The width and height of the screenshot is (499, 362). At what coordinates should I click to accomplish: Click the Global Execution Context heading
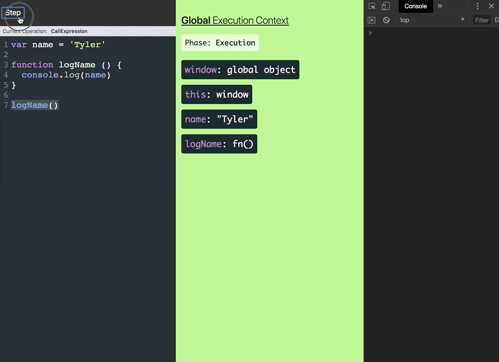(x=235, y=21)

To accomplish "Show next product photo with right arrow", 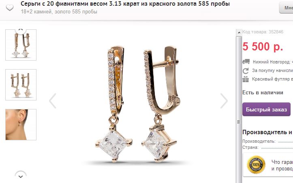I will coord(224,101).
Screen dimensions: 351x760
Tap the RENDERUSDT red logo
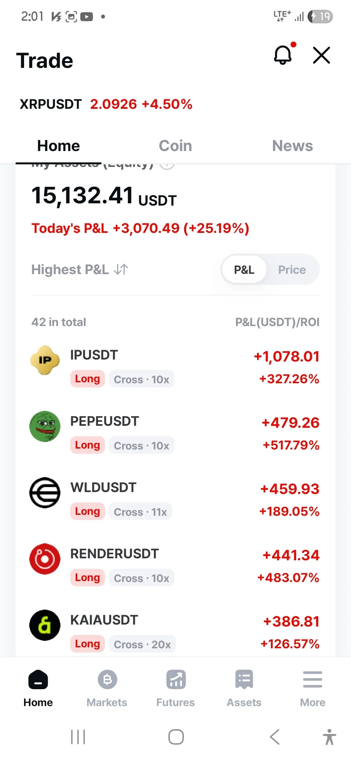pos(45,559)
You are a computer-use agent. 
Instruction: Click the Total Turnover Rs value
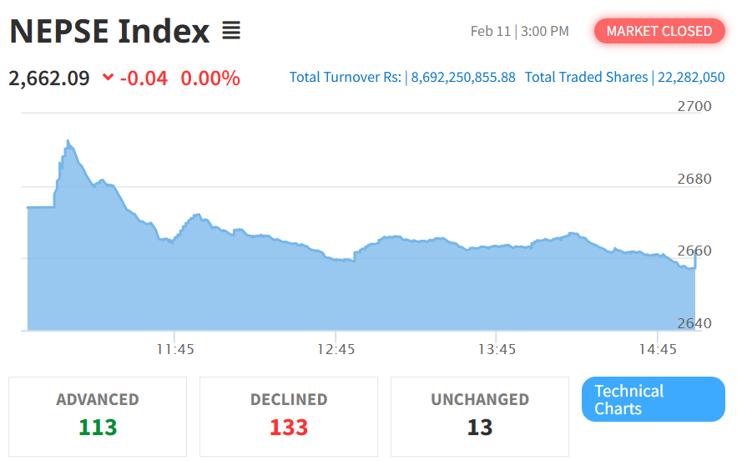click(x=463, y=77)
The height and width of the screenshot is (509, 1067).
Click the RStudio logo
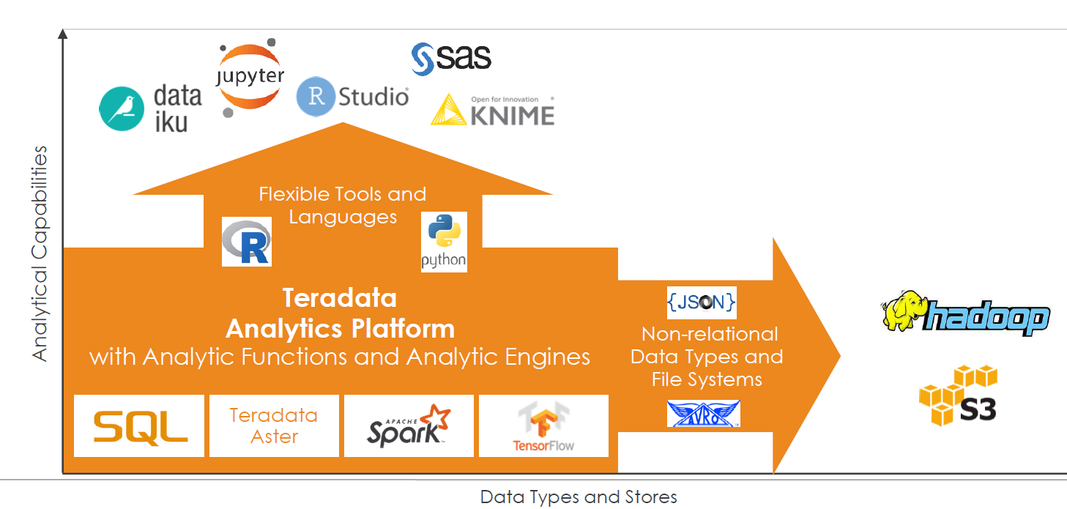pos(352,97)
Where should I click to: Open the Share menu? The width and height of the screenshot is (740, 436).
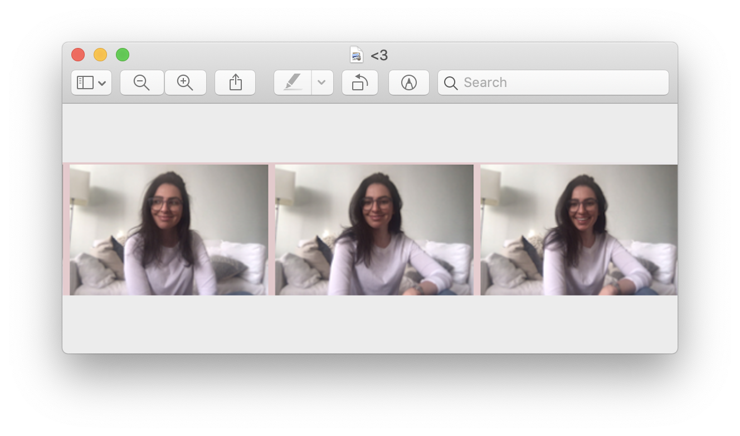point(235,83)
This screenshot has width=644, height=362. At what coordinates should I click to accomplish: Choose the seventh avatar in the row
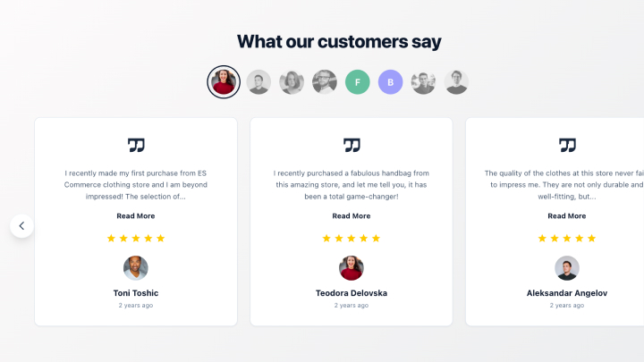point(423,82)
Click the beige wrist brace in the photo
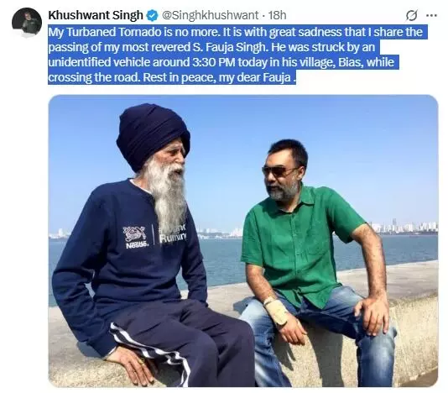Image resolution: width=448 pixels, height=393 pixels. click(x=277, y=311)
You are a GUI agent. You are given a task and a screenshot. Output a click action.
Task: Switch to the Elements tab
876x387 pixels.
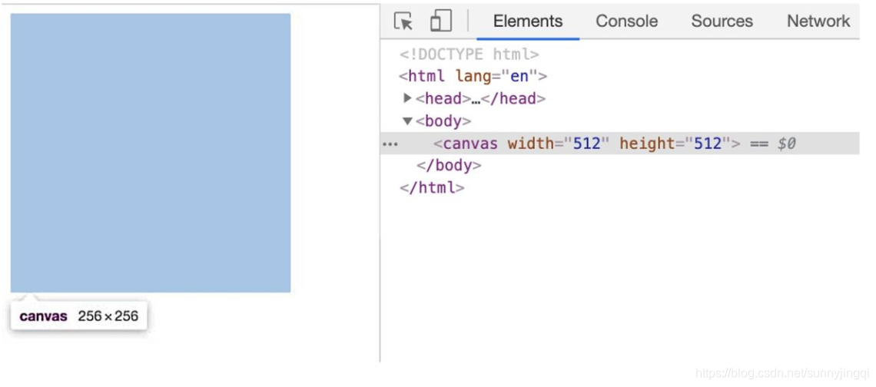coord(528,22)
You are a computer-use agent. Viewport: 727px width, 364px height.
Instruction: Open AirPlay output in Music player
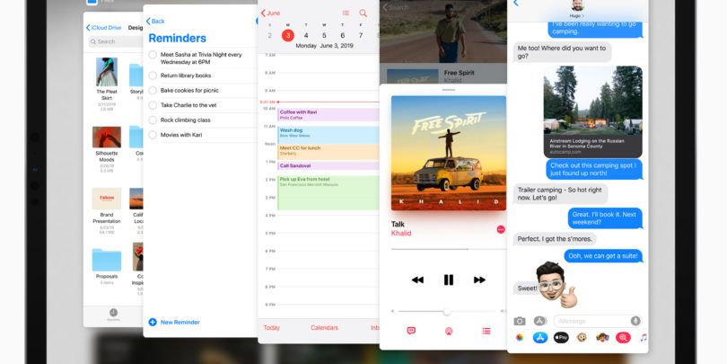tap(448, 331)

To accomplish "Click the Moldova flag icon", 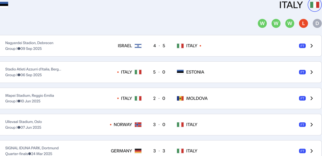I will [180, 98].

*-*-*

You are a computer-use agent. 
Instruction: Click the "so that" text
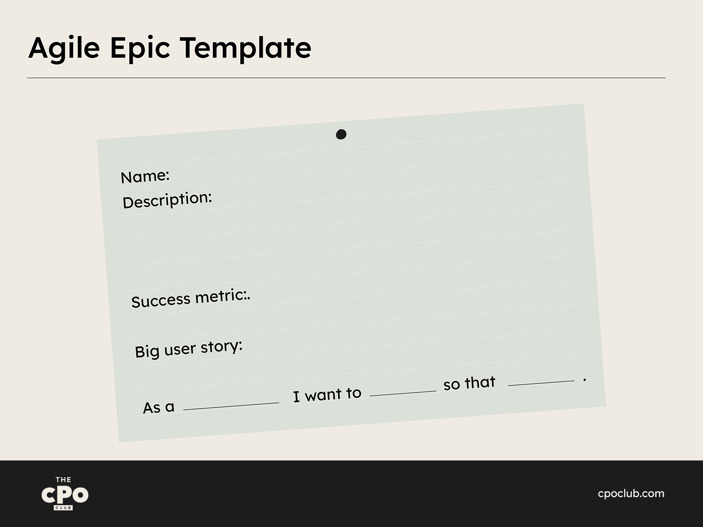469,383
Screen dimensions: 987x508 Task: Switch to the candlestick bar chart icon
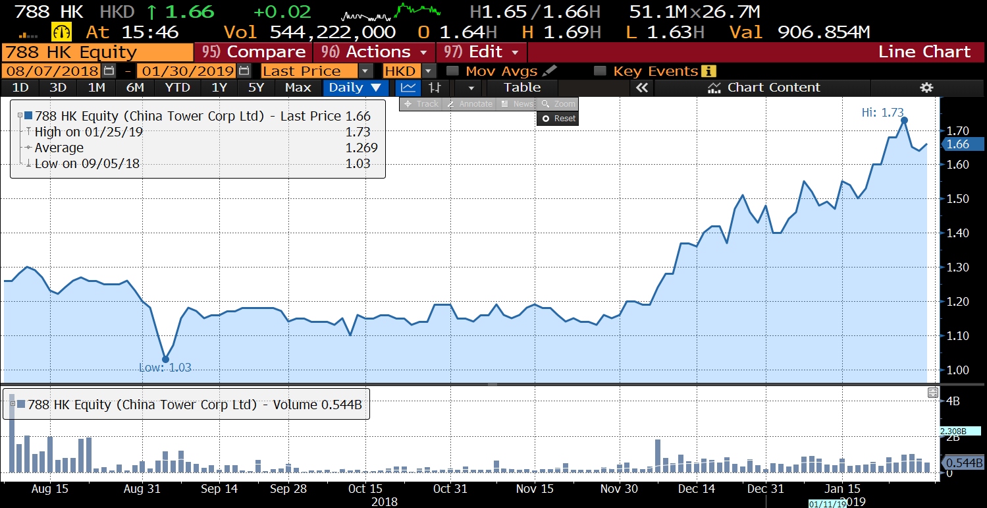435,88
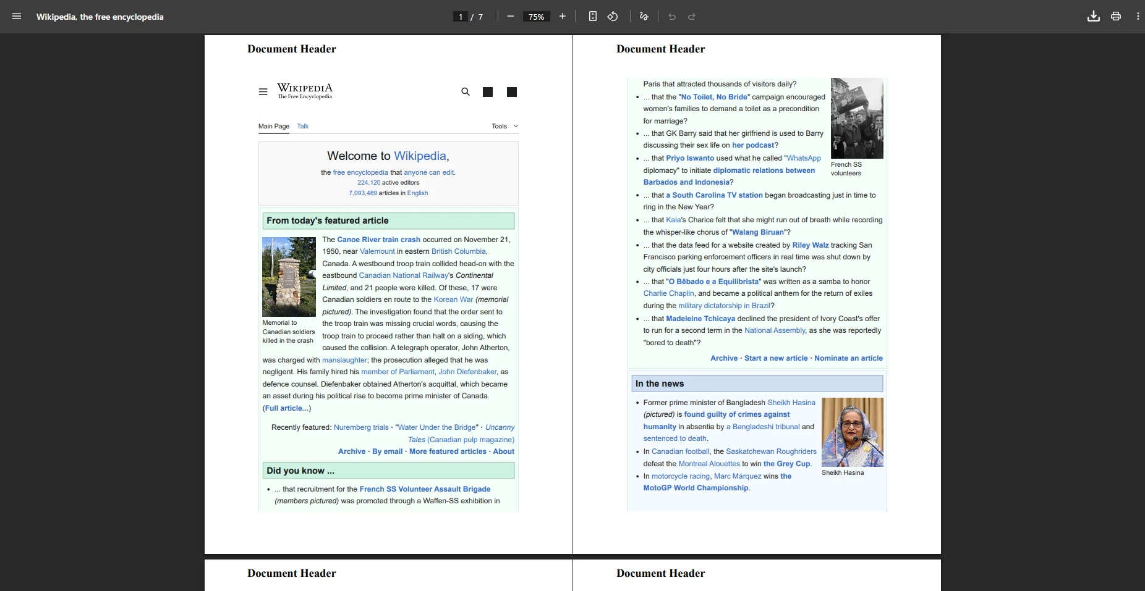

*-*-*

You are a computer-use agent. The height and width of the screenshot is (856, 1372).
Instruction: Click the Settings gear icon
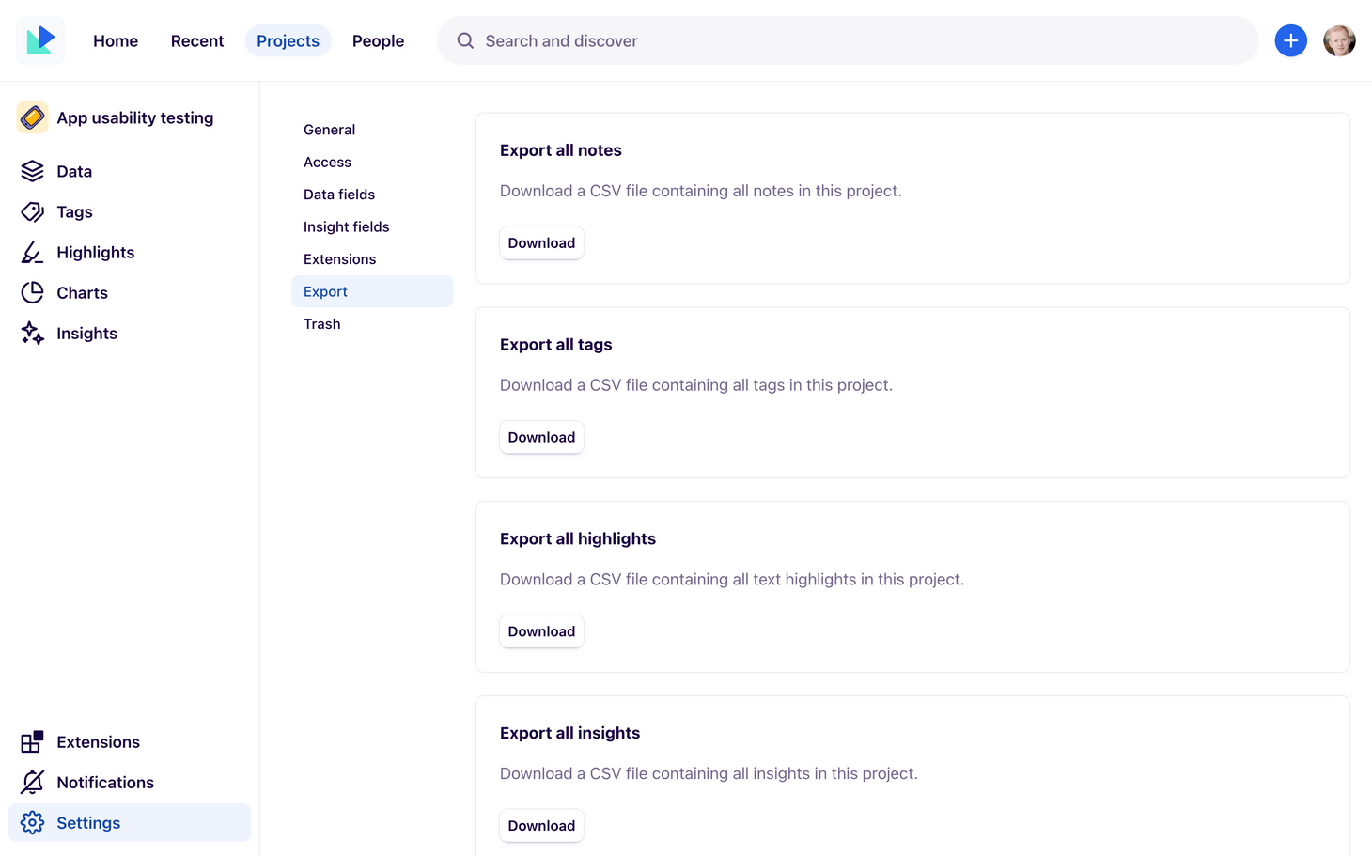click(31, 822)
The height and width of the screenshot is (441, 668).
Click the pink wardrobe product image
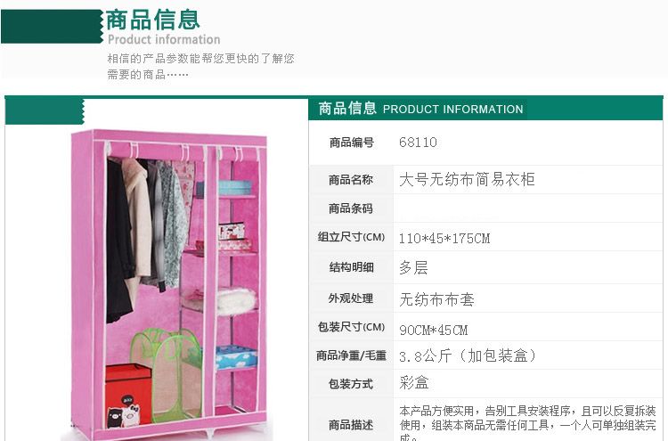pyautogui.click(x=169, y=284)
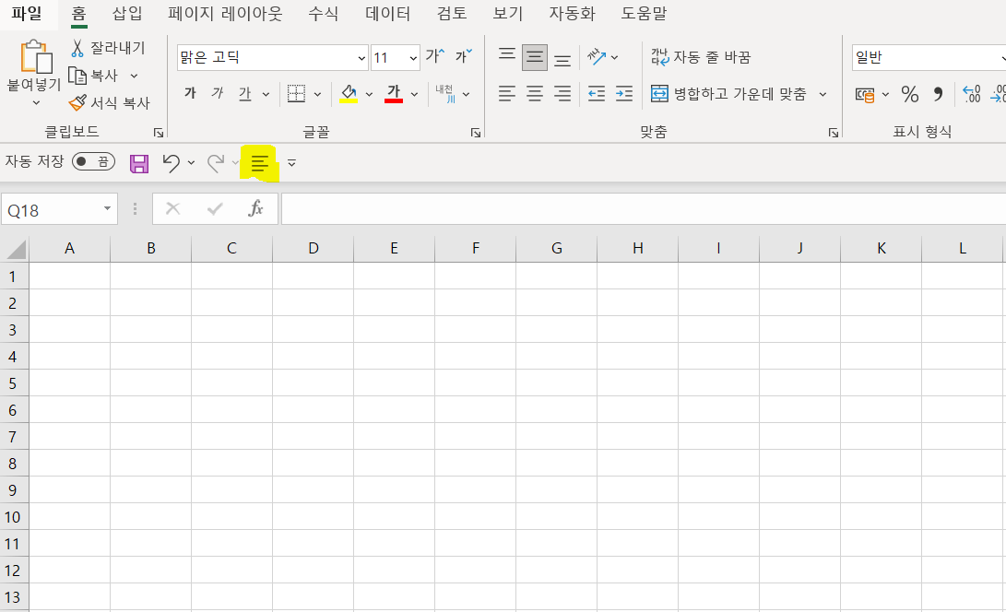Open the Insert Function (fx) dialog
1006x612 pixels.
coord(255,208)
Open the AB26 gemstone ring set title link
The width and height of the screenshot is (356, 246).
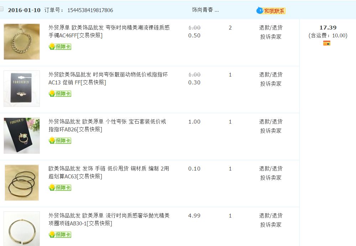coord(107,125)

*-*-*

**Description of the task**
When you find a line in the records that contains the word "agent", copy it.

**Written answer**
You are a computer-use agent. 
You are a GUI agent. You are given a task and a screenshot. Output a click action.
You are a computer-use agent. Viewport: 727px width, 364px height.
You are a computer-use agent. 
You are a computer-use agent. The height and width of the screenshot is (856, 1372).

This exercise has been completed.